Image: Great black-backed gull
Gulls are birds that everyone knows and loves. Well, maybe not love, being known as the French fry thieves of the beach. While commonly called “seagulls,” this is a misnomer as there are fifty different species within the family of gulls. In Massachusetts, there are three common gull species: the ring-billed gull, the great black-backed gull, and the herring gull. Each species has its own variety of unique characteristics, calls, and behaviors.
When imagining the stereotypical beach bird, a herring gull comes to mind. With a white body and grey wings, these are one of the most common species of gulls seen within the harbor. They have the largest and heaviest eggs in the family as well as the highest hatching success rates. The juveniles look much different than their adult counterparts, where their bodies are checkered with brown and white spots. They do not fully grow into the adult plumage until they are into their third year of life. Most gulls live between eight to twenty years of age, but the oldest individual recorded was a herring gull that was a mighty 49 years old. Due to a lack of predators and their generalist lifestyle, these birds have slower lifecycles and longer lives than many other bird species.
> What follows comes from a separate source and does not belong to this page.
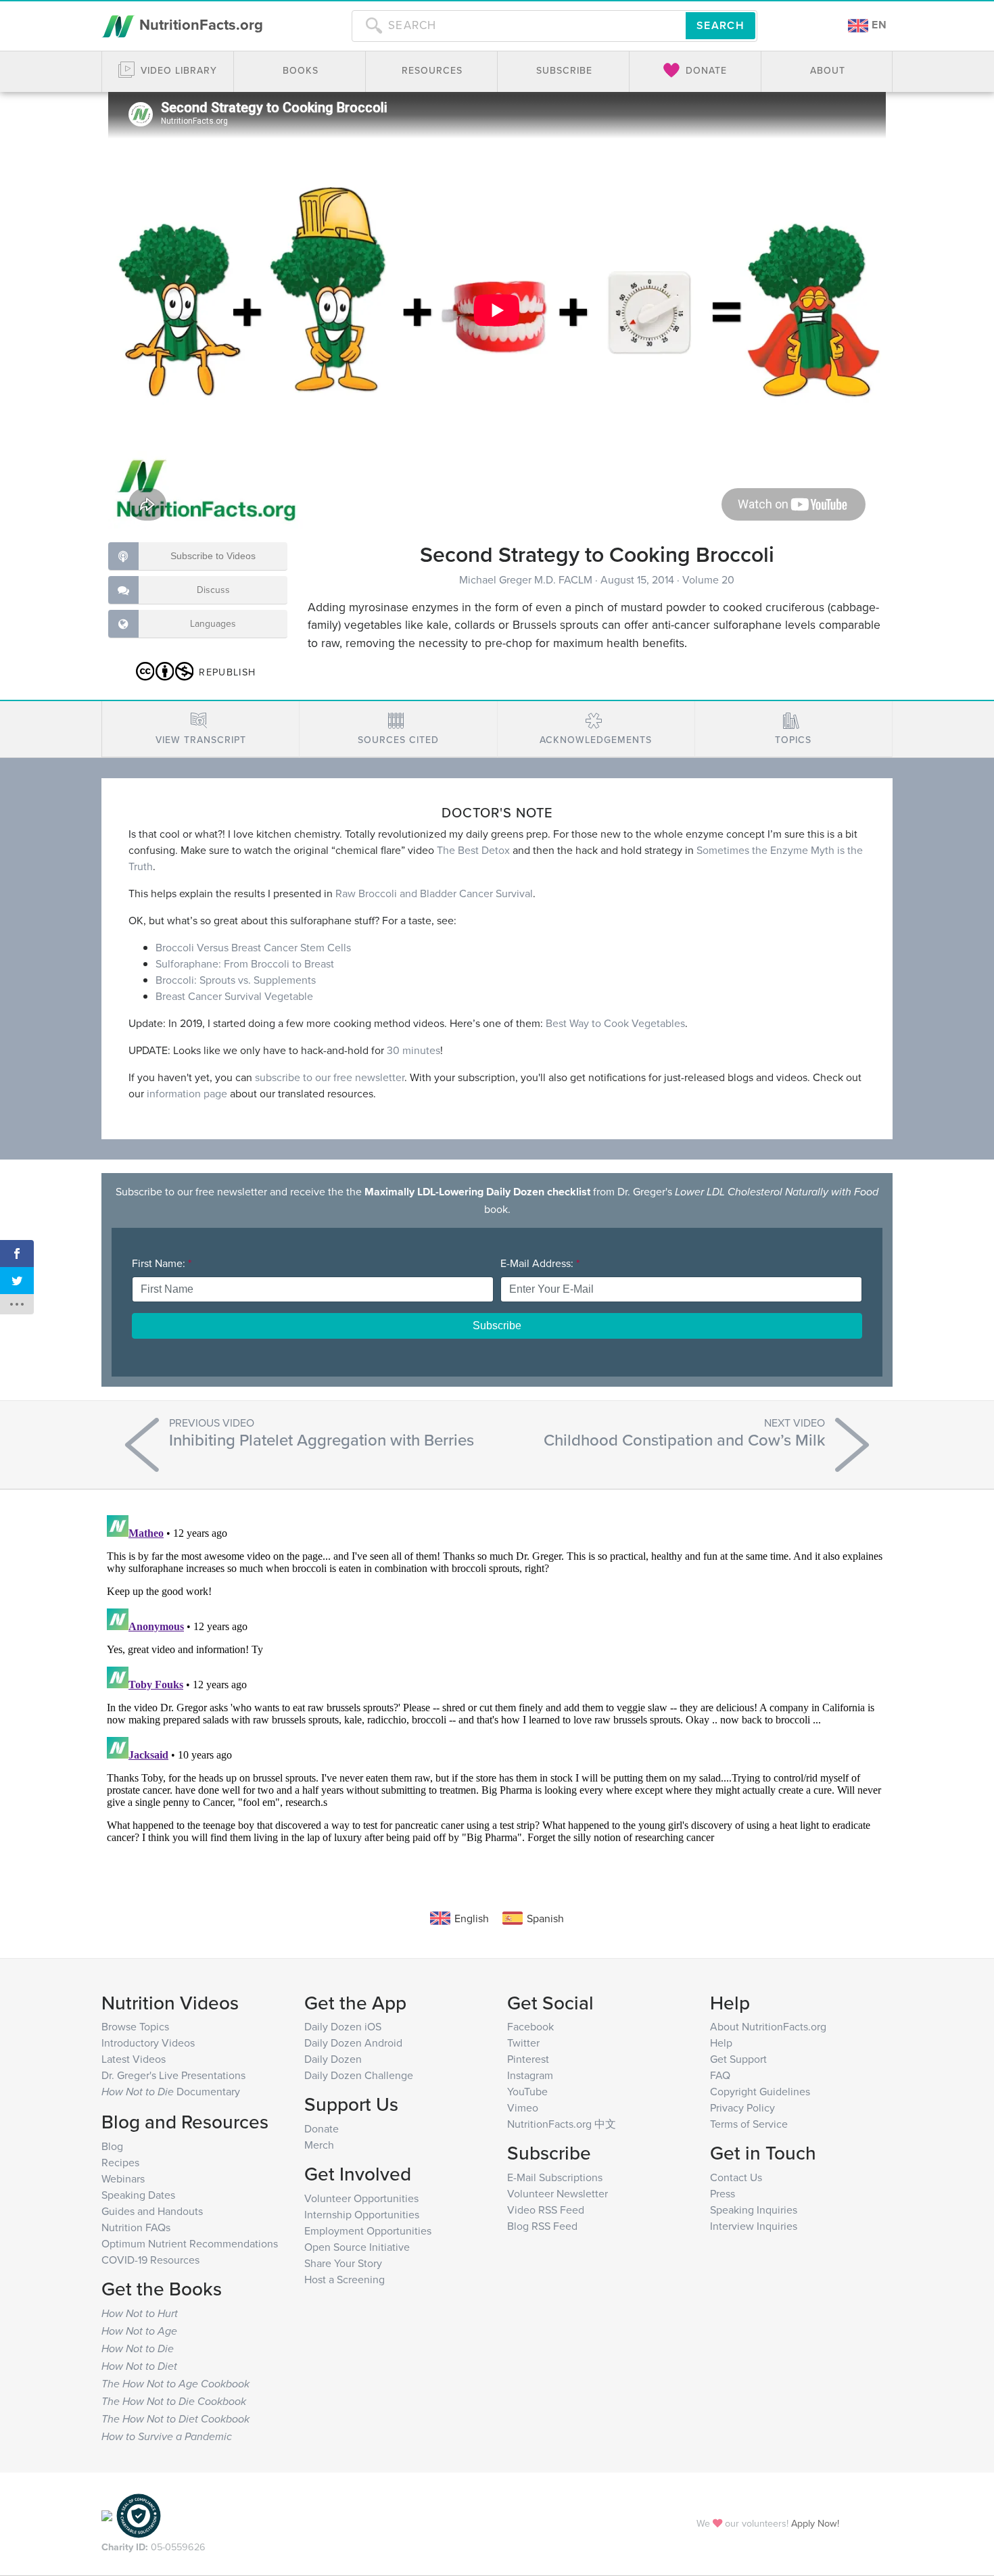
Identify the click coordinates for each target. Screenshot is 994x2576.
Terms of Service (749, 2123)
Image 1. An adult herring gull on the right and a juvenile herring gull on the left.
The largest gull species in the world is the great black-backed gull. They are considered an apex predator, being able to dominate other species and even consume other birds, such as puffins. They are opportunistic feeders, whose diet consists of up to fifty percent scraps. The rest of their diet is omnivorous, including shellfish, berries, rodents, and fish. Their feathers were used for clothing and accessories during the 1800’s leading to near extinction. Their population rebounded by the 1960’s after the fall of the feather trade as well as protective laws put in place.
Image 2: Great black-backed gull and a ring-billed gull.
The smallest of the common species in this area is the ring-billed gull. To differentiate between the herring gull and the ring-billed gull is to look at both size and beak of both species. The ring-billed gull has the thin line around its beak giving it its name, as well as being the size of a pigeon versus the herring gull being the size of a large crow. Many individuals of this species will return yearly to nest at the same site that they were hatched. Common to Boston and the Islands, they are social birds that tend to feed and nest in large groups. Their diets vary from other gull species to include foraging for earthworms, insects, grain, and fish.
The gull family are monogamous breeders, where they will mate with one partner for life. When raising young, gulls participate in bi-parental care, where both adults help watch the eggs, and later their chicks. Gull chicks will start flying at around five to eight weeks old.
Due to gulls consuming various types of shellfish and other shoreline delectables, the Boston Harbor Islands is a great environment for them to live. The common gull species can be seen on the islands and over the open water within the harbor, usually searching for food or somewhere to rest. While on island, this family of birds is guaranteed to be spotted. While doing so, perhaps watch the behaviors of these intelligent birds and consider how they have overcome harsh environments and consume anything that will give them the nutrition that they need.